Wednesday, April 30, 2008

Washington, D.C. -- 2025

President Heath Shuler? No, another candidate has not joined this year's race. The former NFL quarterback and Democratic House freshman from North Carolina (pictured right) only makes the move to the White House in last Sunday's Washington Post Magazine as part of an extensively imagined look at what the nation's capital might be like in 2025. Metro columnist Marc Fisher outlined the scenarios with help from illustrator Peter Bollinger and "two panels of experts on everything from shopping to energy policy."

Among Fisher's forecasts:
  • Scheduled blackouts and "alternate-day driving restrictions" after a 2015 civil war in Saudi Arabia;

  • $65 "Lexus lanes" for those willing to accelerate long commutes from remote suburbs;

  • The detonation of a "small nuclear device" in a 2016 terrorist attack on Manhattan;

  • A 2016 name-change for the Redskins, which become the Hogs;

  • A "Total War for Energy Independence" launched by then-68-year-old President Jeb Bush in 2021;

  • Publicly financed housing for employees of local governments who can't live close to their jobs;

  • Sunday services for nondenominational congregations at Wal-Mart;

  • Automated automobiles.
Fisher also has fun describing the new Nationals Park, which by 2025 will have been abandoned to coyotes "since Major League Baseball dissolved Washington's team for the second wave of contractions to hit the sport."

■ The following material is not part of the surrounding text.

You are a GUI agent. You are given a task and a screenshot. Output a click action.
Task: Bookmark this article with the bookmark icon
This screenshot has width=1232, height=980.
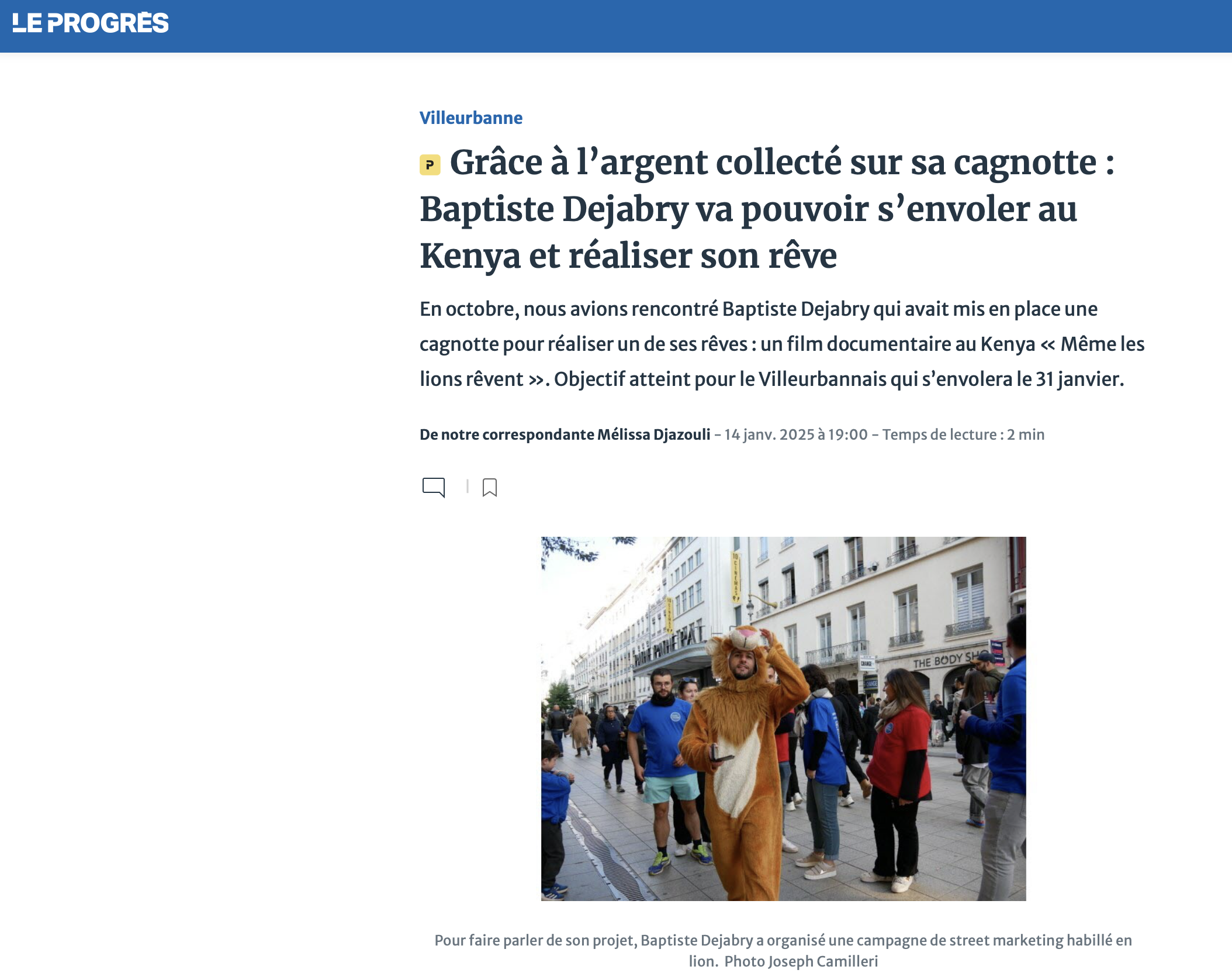(490, 487)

The online version of the Post's article includes audio excerpts from the expert panel discussions that helped Fisher concoct all of these scenarios. There's also a link to a Live Online discussion about how the story was assembled.

But my favorite part of the package was the "Editor's Note" by Tom Shroder, who, instead of looking ahead 17 years, listed 16 "realities in 2008 that I never could have imagined in 1991," such as:
  • "I would have a car that ran partially on battery power and got 45 miles per gallon -- but I would have to spend $35 to fill the tank."

  • "We would be in the middle of a war that had already lasted longer than World War II, with no end in sight."

  • "A woman and a black man would be duking it out for the Democratic presidential nomination."

  • "I could carry my entire music collection in my shirt pocket."